SUPPLIED PASSAGE:
========

Description of Related Art

Conventionally, a technology for recognizing the surroundings of a vehicle using an image captured by a camera mounted in the vehicle and using a result of the recognition for control such as driving assistance is known. In addition, conventionally, a technology using a fish-eye camera using a fish-eye lens to widen a detection range of the surroundings is known (for example, Japanese Unexamined Patent Application, First Publication No. 2021-004017).

SUMMARY

However, with the conventional technologies, an image captured by the fish-eye camera is greatly distorted due to an influence of the fish-eye lens or the like, and there have been cases in which the shape, size, or the like of a target in the image cannot be recognized with high accuracy from the captured image as it is. Correcting the distortion of the image captured by the fish-eye camera and using it for object recognition can also be considered, but the load of image processing increases because an image range to be captured is a wide range, and the image of the fish-eye camera may not be appropriate in a situation in which it is necessary to quickly detect nearby targets in some cases.
Aspects of the present invention have made in consideration of such circumstances, and one object thereof is to provide an image processing device, a mobile object control device, an image processing method, and a storage medium that can perform more appropriate image processing on camera images.
An image processing device, a mobile object control device, an image processing method, and a storage medium according to the present invention have adopted the following configuration.
(1): An image processing device according to one aspect of the present invention includes an acquirer configured to acquire a first image captured in time series by an imager mounted on a mobile object, a setter configured to set one or more positions of interest based on a position of the mobile object in the first image, a converter configured to convert a partial image set on the basis of the position of interest set by the setter into a second image, and a target detector configured to detect a target near the mobile object on the basis of the second image obtained by the conversion by the converter, in which the setter changes the position of interest on the basis of at least one of a result of detection by the target detector and a situation of the mobile object.

========

SOURCE DATA:
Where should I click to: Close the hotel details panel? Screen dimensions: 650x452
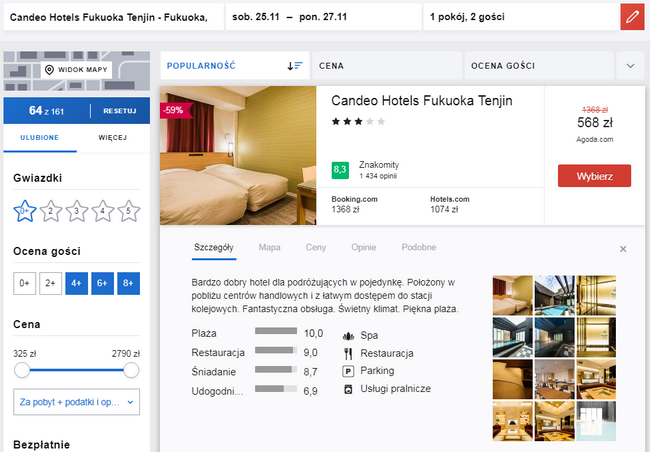pos(623,249)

========

WHAT THE TASK REQUIRES: Write the next part of the patent text on processing fish-eye camera images for vehicles, starting right after its last sentence.

OUTPUT FOR THIS EXERCISE:
(2): In the aspect of (1) described above, the setter changes the position of interest when a predetermined target is not detected in the second image based on the past first image captured by the imager to a position farther than a position of interest when a target is detected from the second image by a predetermined distance or more.
(3): In the aspect of (1) described above, the setter does not change the position of interest when a predetermined target is detected in the second image based on the past first image captured by the imager.
(4): In the aspect of (3) described above, the predetermined target includes an oncoming mobile object that travels toward the mobile object.
(5): In the aspect of (1) described above, when an angular speed of the mobile object is equal to or greater than a predetermined angle, the setter causes the position of interest to move horizontally according to the angular speed.
(6): In the aspect of (2) described above, the position farther by the predetermined distance or more includes a position within a predetermined distance from a lane adjacent to a lane in which the mobile object travels.
(7): In the aspect of (2) described above, the position farther by the predetermined distance or more includes a position within a predetermined distance from a lane farthest from the mobile object among lanes detectable by the target detector.
(8): In the aspect of (1) described above, the target is a target that may deviate from the lane in which the mobile object is traveling.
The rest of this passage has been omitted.